Cardiovascular Disease Risk Factors, Tract-Based Structural Connectomics, and Cognition in Older Adults

2018-11-27T00:00:00Z (GMT) by Elizabeth A Boots
Cardiovascular disease risk factors (CVD-RFs) are associated with decreased gray and white matter integrity and cognitive impairment in older adults. Less is known regarding the interplay between CVD-RFs, structural integrity between gray and white matter regions, and cognition. Using data from non-demented/non-depressed older adults, we examined whether CVD-RFs were associated with measures of tract-based structural connectivity; if alterations in connectivity mediated the association between CVD-RFs and cognition; and whether educational quality was protective against connectivity alterations. Ninety-six participants (age=67.9 years; 53.1% female; 46.9% Black) underwent CVD-RF assessment, MRI, and cognitive evaluation. Framingham 10-year stroke risk (FSRP-10) quantified CVD-RFs.

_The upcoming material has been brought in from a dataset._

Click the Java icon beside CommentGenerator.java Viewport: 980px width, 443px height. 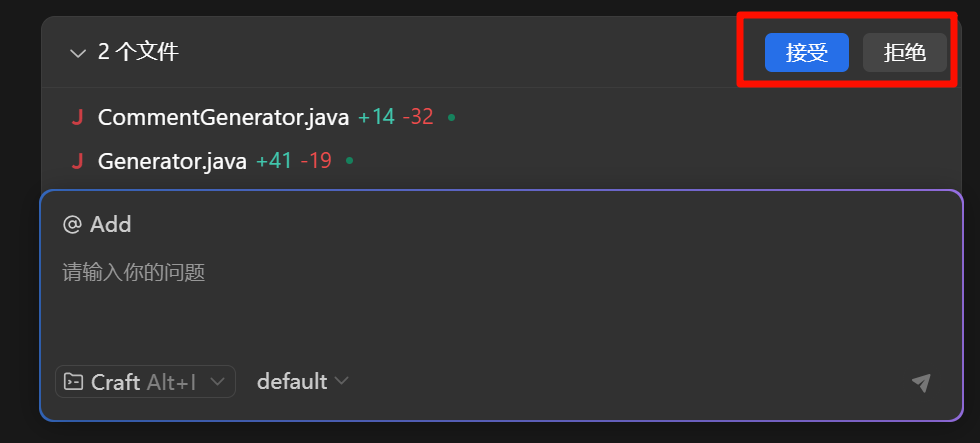point(77,118)
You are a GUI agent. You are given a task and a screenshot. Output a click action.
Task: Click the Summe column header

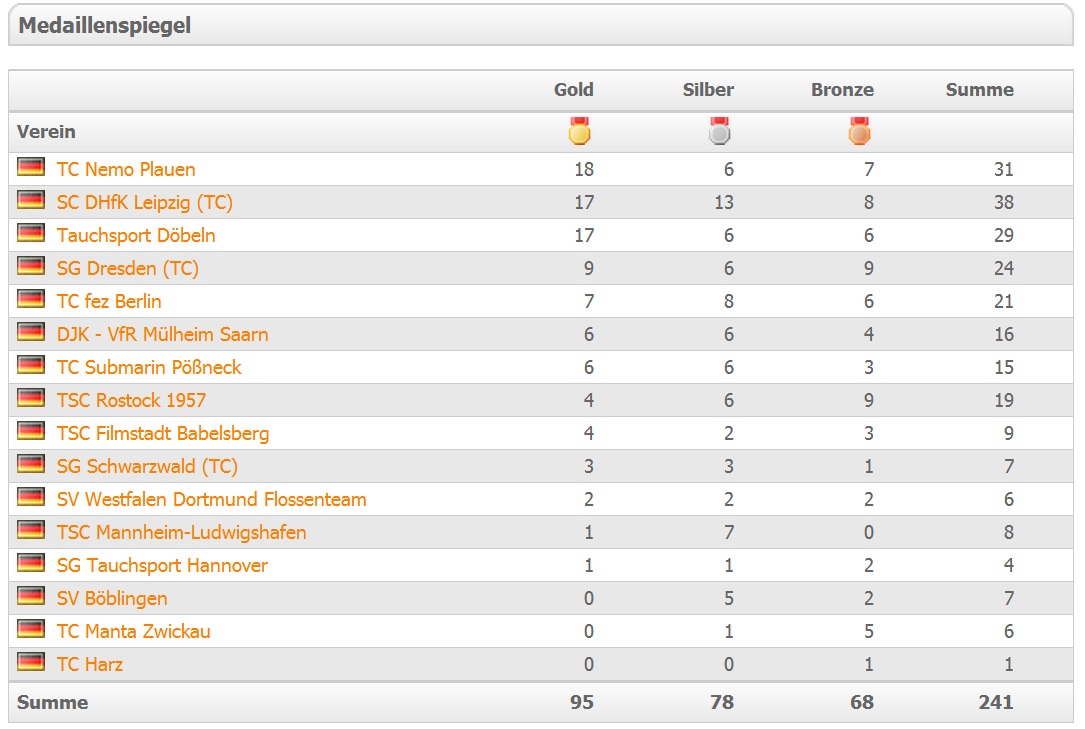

Graph theory analysis integrated T1-derived gray matter regions of interest (ROIs) and DTI-derived white matter tractography into connectivity matrices, which were analyzed for local efficiency and centrality. PCA of cognitive variables resulted in three rotated factor scores: memory (CVLT-II Trial 1-5 Total, Delayed Free Recall, Recognition Discriminability); executive function (FAS, Trail Making Test (TMT) B-A, Letter-Number Sequencing, Matrix Reasoning); attention/information processing (AIP; TMT-A, TMT-M, Digit Symbol). Linear regressions adjusting for word reading and intracranial volume revealed associations between FSRP-10 and centrality in six ROIs (p-values<.05), efficiency in seven ROIs (p-values<.05), and AIP (p=.02). Analyses revealed mediation of right hippocampal centrality on FSRP-10 and AIP (p=.04) and left caudal middle frontal gyrus efficiency on FSRP-10 and AIP (p=.01). No protective effects of educational quality were noted. In sum, stroke risk plays deleterious roles in connectivity that negatively impact cognition, suggesting the importance of multi-modal neuroimaging biomarkers in understanding brain-behavior pathways in preclinical aging.